- TASK DESCRIPTION:
When you reach the line containing "At what coordinates", start transcribing exactly and continue through the last line of the data, skipping every picture.

- DATASET RECORDS:
↓

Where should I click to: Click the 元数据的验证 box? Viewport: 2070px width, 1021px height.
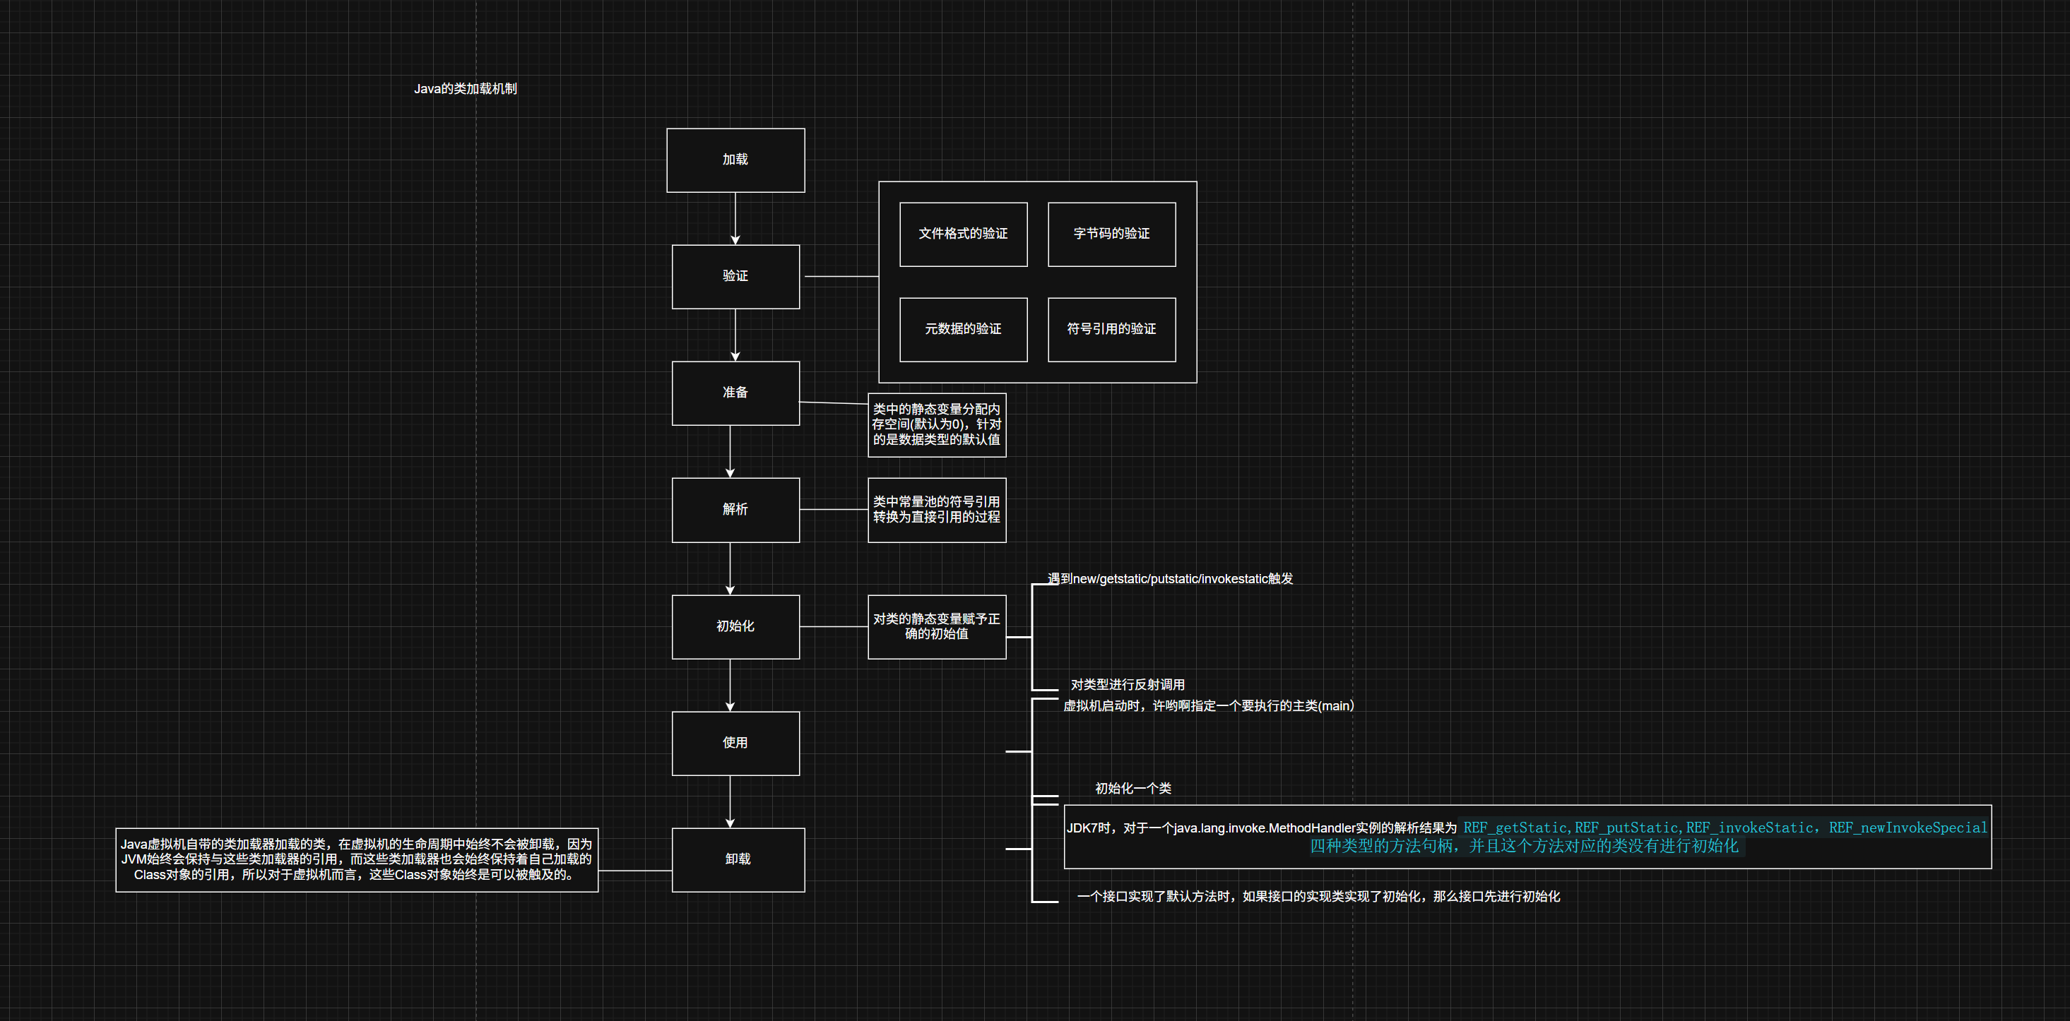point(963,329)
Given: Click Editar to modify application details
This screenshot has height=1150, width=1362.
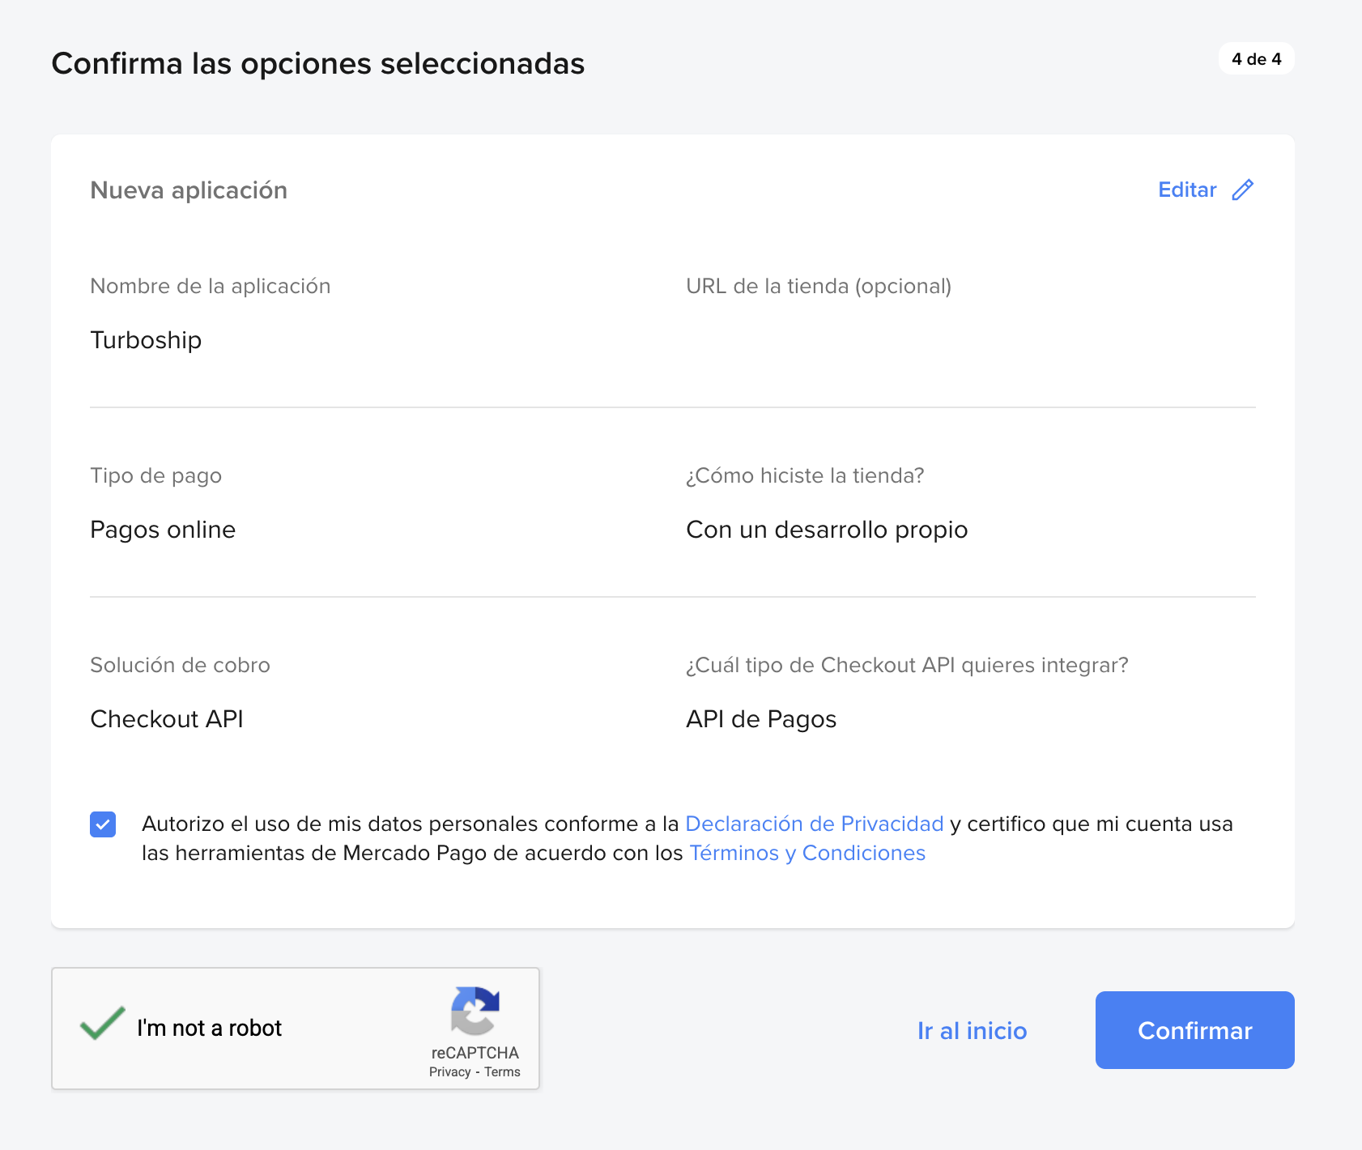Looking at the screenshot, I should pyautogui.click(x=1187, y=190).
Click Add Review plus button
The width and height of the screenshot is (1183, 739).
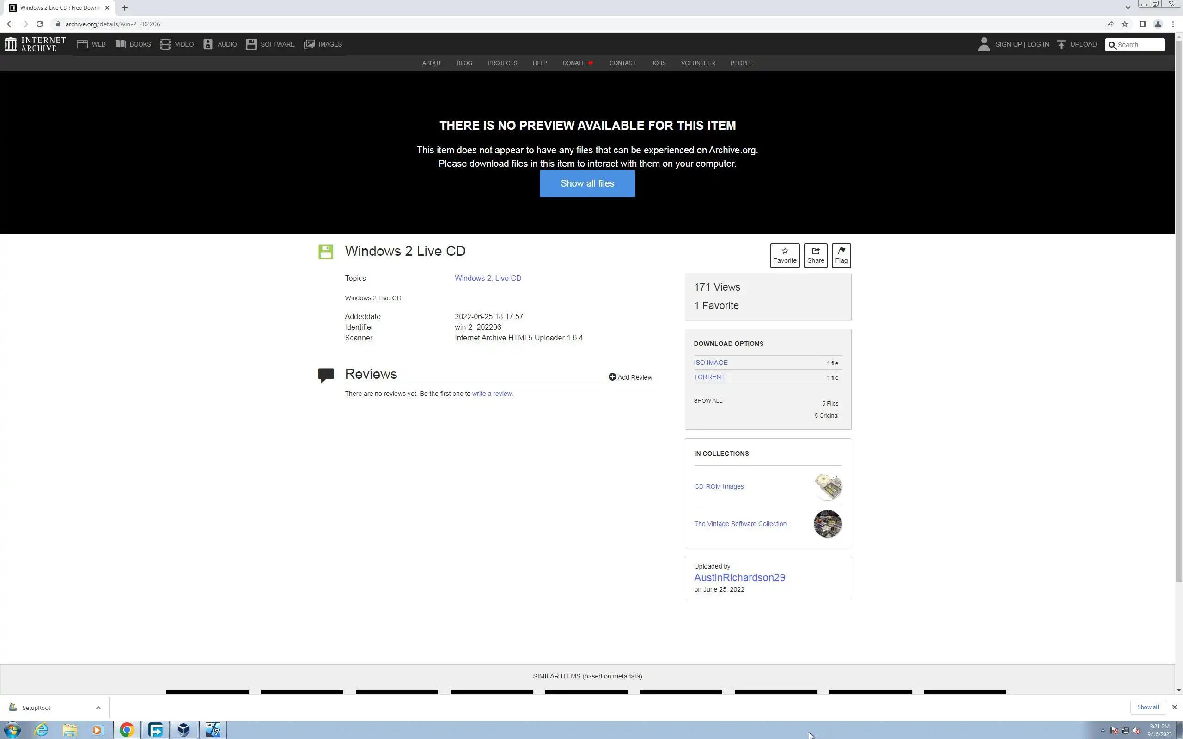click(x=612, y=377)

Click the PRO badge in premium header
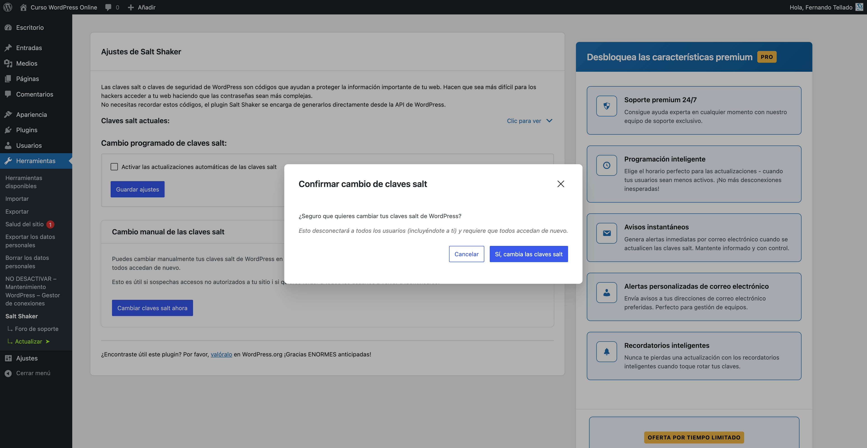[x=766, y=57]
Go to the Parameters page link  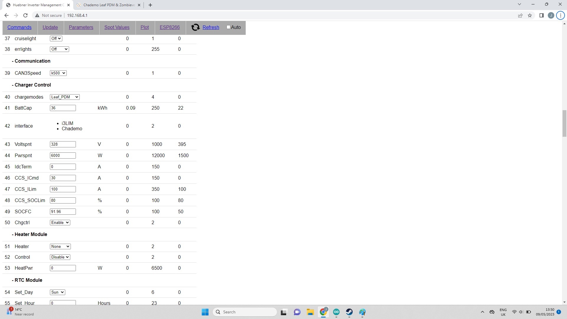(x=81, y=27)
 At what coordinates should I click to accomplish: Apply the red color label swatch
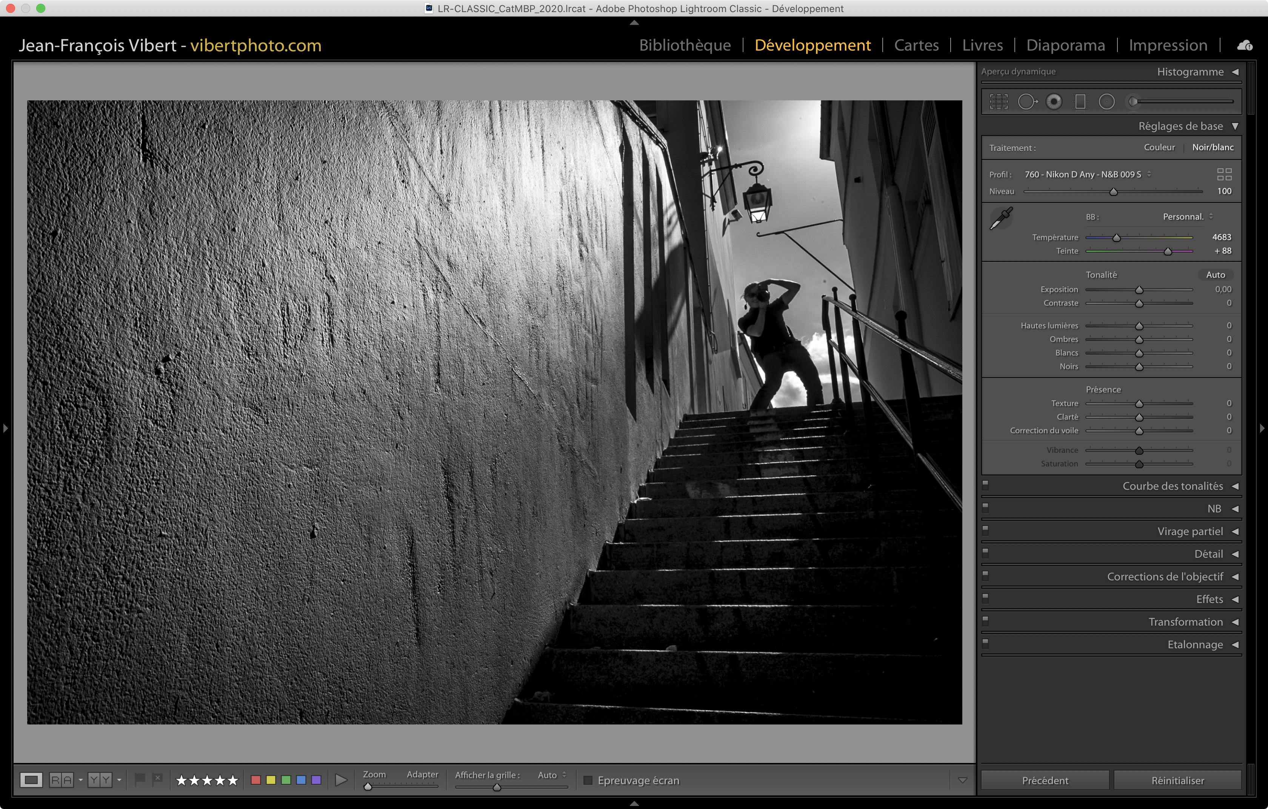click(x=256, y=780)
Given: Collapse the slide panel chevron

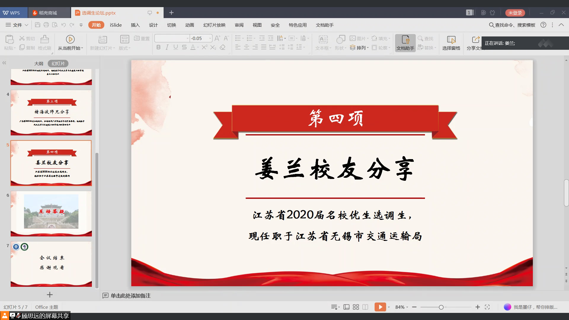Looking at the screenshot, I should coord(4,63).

↑

- WRITTEN REPLY:
 At what coordinates should I click to accomplish: Apply the red color label swatch
click(x=256, y=780)
Given: Collapse the slide panel chevron

Looking at the screenshot, I should coord(4,63).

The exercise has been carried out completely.